** ACTIVITY **
Set down all of the entries below exactly, and omit the pictures.

** EXCERPTED DATA **
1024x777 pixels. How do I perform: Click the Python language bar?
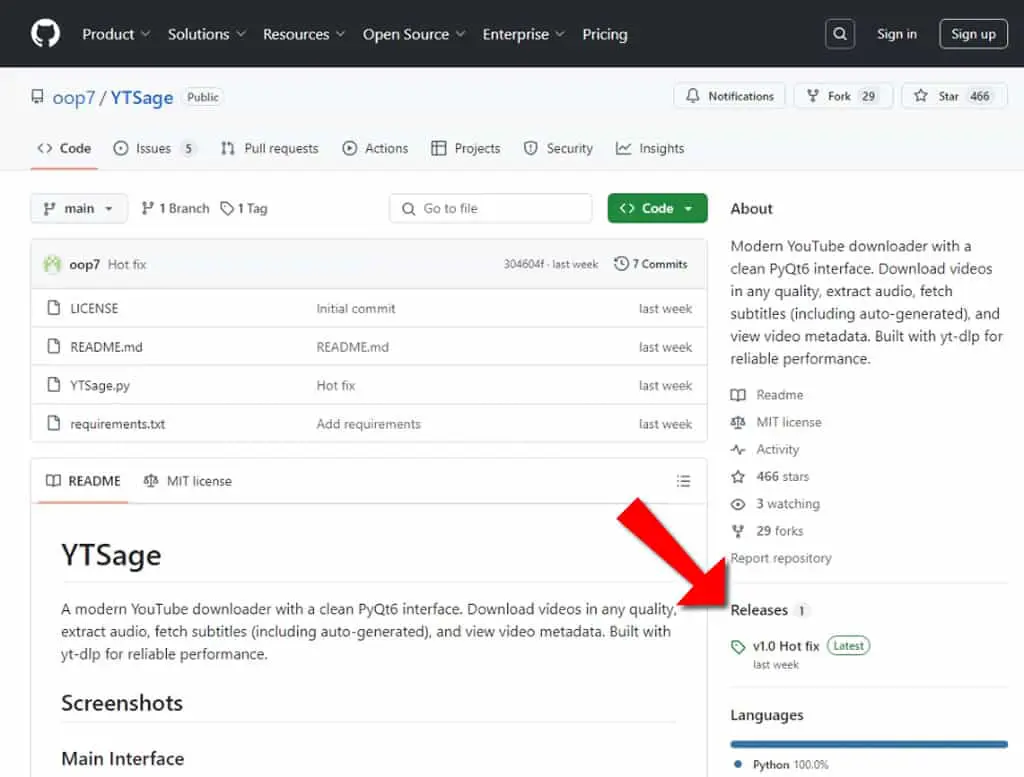tap(869, 744)
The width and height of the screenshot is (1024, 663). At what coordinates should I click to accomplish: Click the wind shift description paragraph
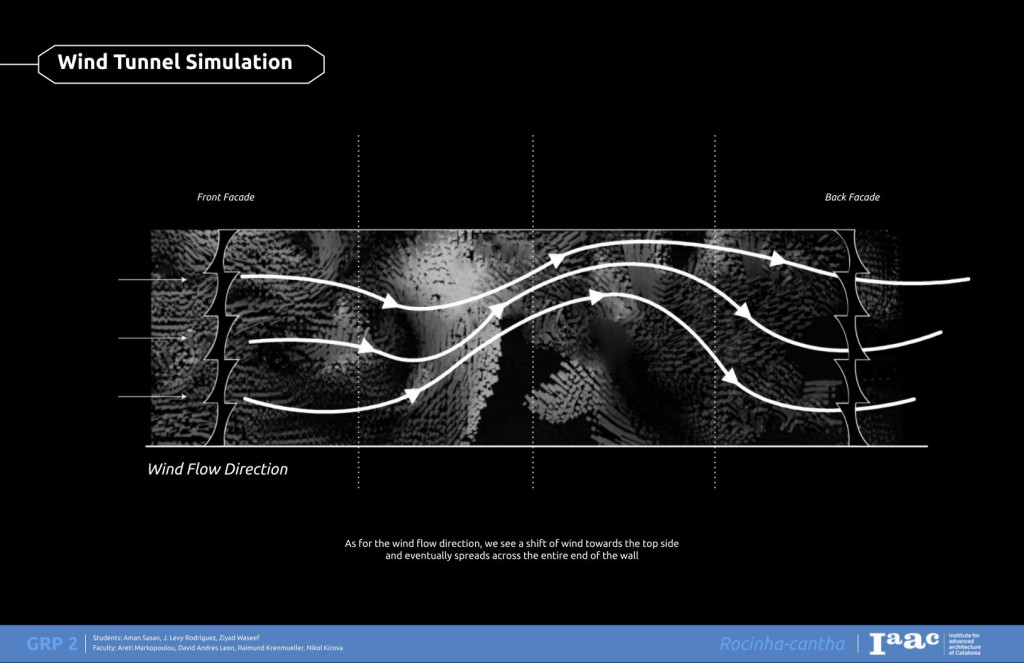tap(512, 549)
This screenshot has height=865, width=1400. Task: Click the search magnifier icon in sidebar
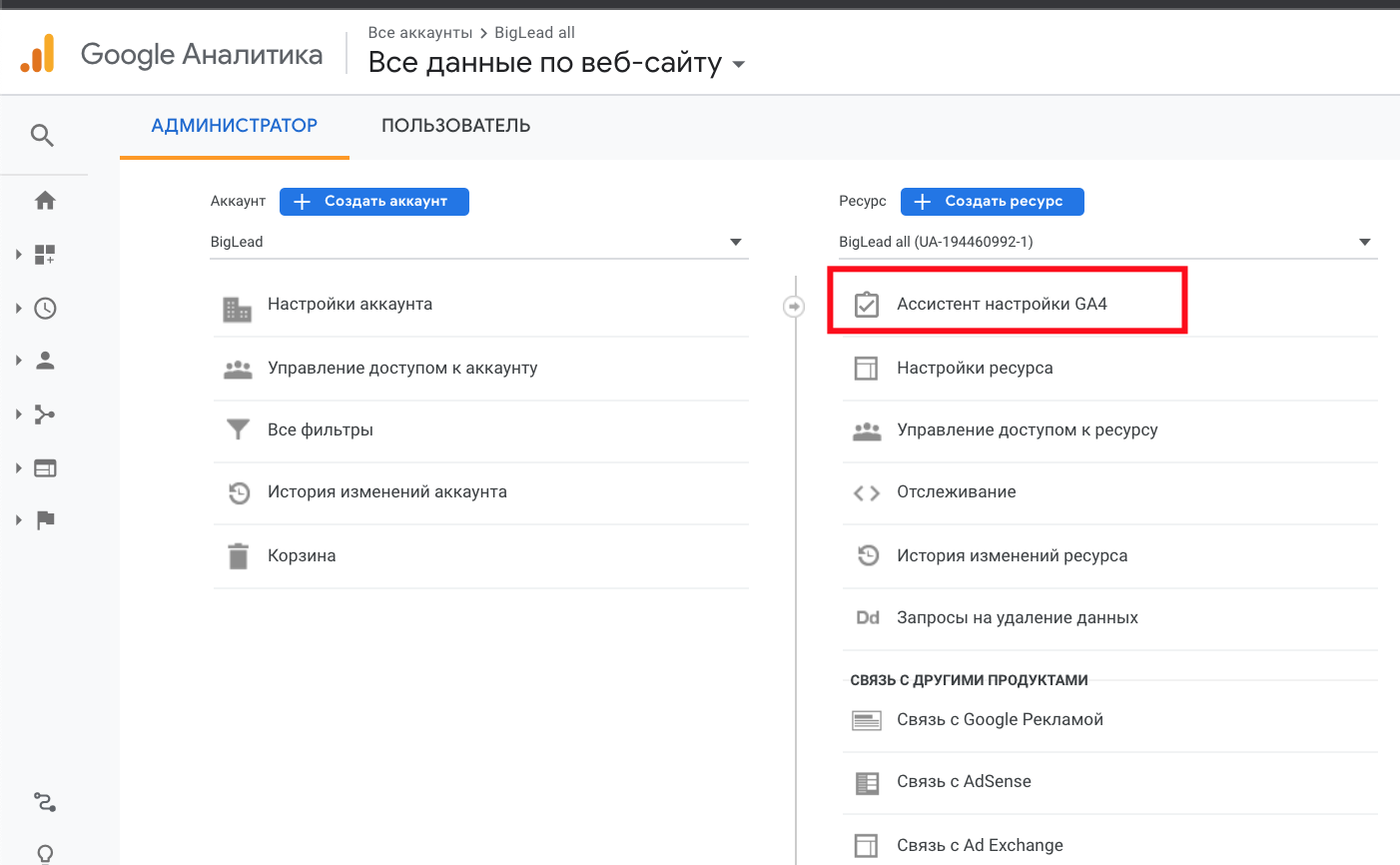42,135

** EXPECTED OUTPUT **
1024x777 pixels. How do I perform: Click the Python language bar?
tap(869, 744)
The width and height of the screenshot is (1024, 663). At what coordinates should I click to accomplish: Click the wind shift description paragraph
tap(512, 549)
This screenshot has height=865, width=1400. Task: Click the search magnifier icon in sidebar
42,135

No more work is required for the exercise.